Each line below is to be copied exactly; images do not go into the copy.

##############################

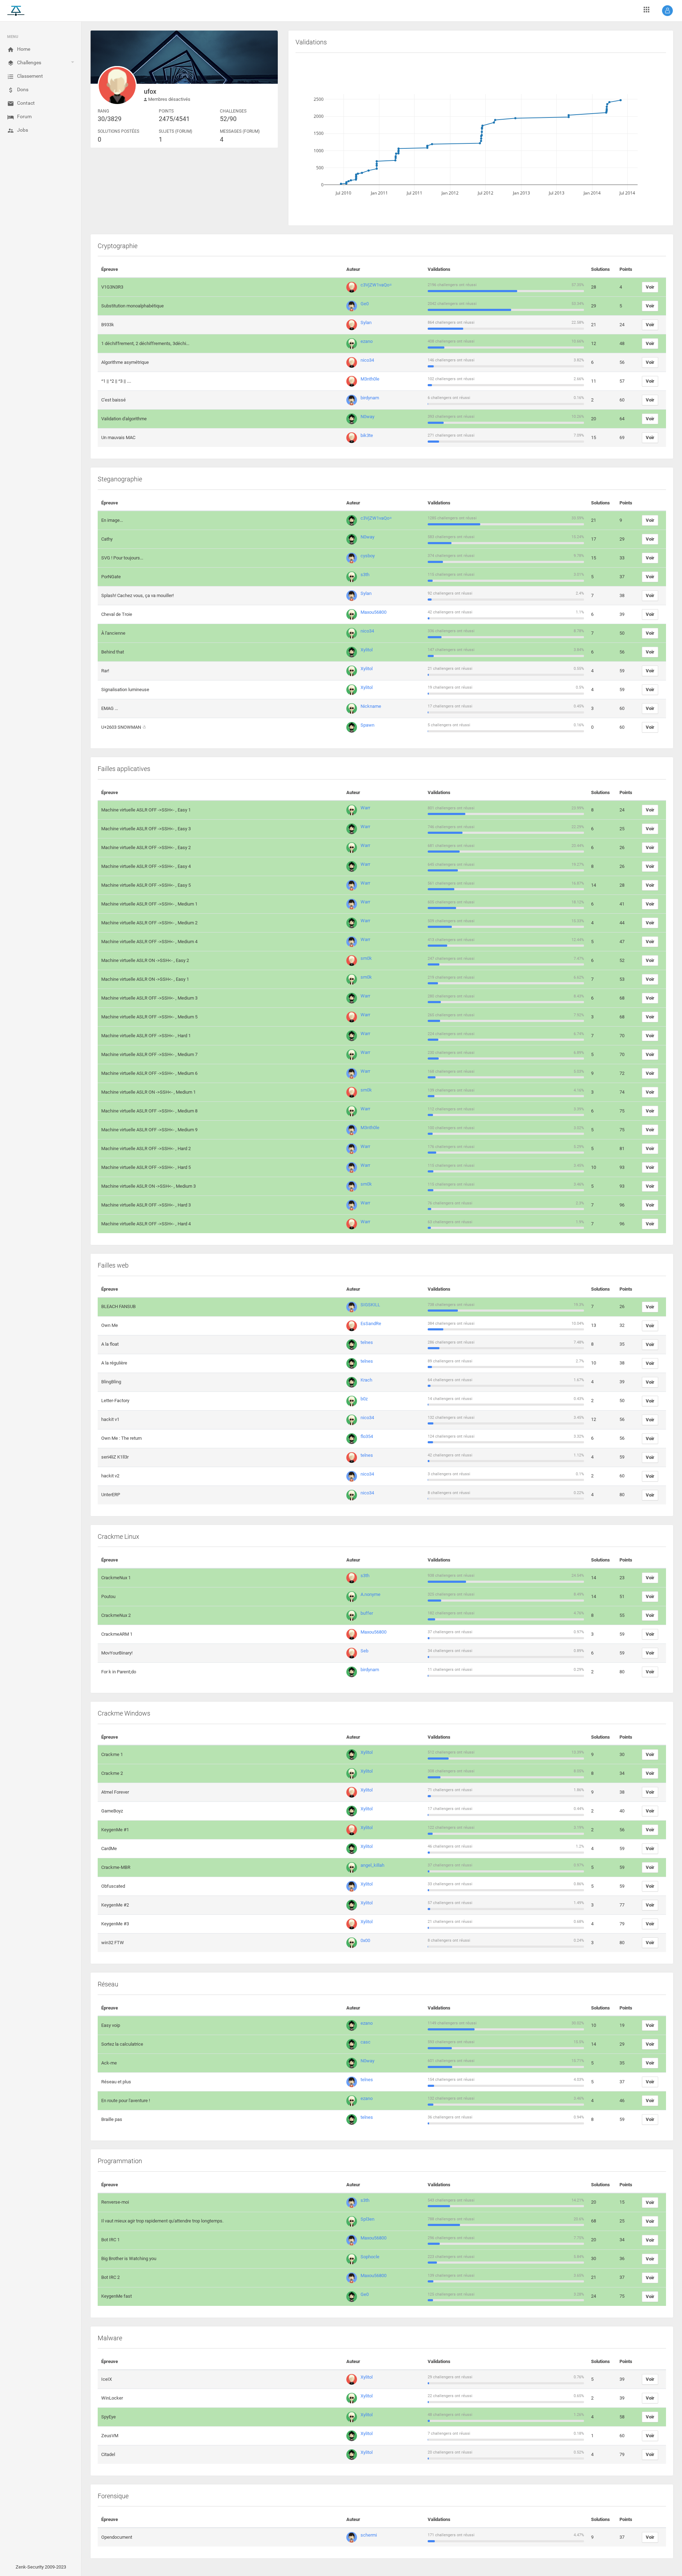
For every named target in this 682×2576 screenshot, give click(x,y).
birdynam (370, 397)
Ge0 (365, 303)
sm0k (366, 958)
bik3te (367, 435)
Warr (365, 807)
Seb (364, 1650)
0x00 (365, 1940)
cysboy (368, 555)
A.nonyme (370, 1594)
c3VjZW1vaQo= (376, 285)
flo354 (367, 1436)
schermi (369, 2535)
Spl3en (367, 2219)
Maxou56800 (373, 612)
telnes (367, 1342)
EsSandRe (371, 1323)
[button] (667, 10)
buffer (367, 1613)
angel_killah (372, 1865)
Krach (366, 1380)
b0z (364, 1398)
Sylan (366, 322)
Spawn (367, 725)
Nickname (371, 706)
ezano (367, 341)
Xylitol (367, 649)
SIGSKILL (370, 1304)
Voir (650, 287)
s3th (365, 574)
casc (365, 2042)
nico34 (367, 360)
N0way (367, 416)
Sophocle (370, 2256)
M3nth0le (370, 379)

##############################

__Answer space__.
For every named target in this 682×2576 screenshot, give click(x,y).
birdynam (370, 397)
Ge0 (365, 303)
sm0k (366, 958)
bik3te (367, 435)
Warr (365, 807)
Seb (364, 1650)
0x00 (365, 1940)
cysboy (368, 555)
A.nonyme (370, 1594)
c3VjZW1vaQo= (376, 285)
flo354 (367, 1436)
schermi (369, 2535)
Spl3en (367, 2219)
Maxou56800 (373, 612)
telnes (367, 1342)
EsSandRe (371, 1323)
[button] (667, 10)
buffer (367, 1613)
angel_killah (372, 1865)
Krach (366, 1380)
b0z (364, 1398)
Sylan (366, 322)
Spawn (367, 725)
Nickname (371, 706)
ezano (367, 341)
Xylitol (367, 649)
SIGSKILL (370, 1304)
Voir (650, 287)
s3th (365, 574)
casc (365, 2042)
nico34 (367, 360)
N0way (367, 416)
Sophocle (370, 2256)
M3nth0le (370, 379)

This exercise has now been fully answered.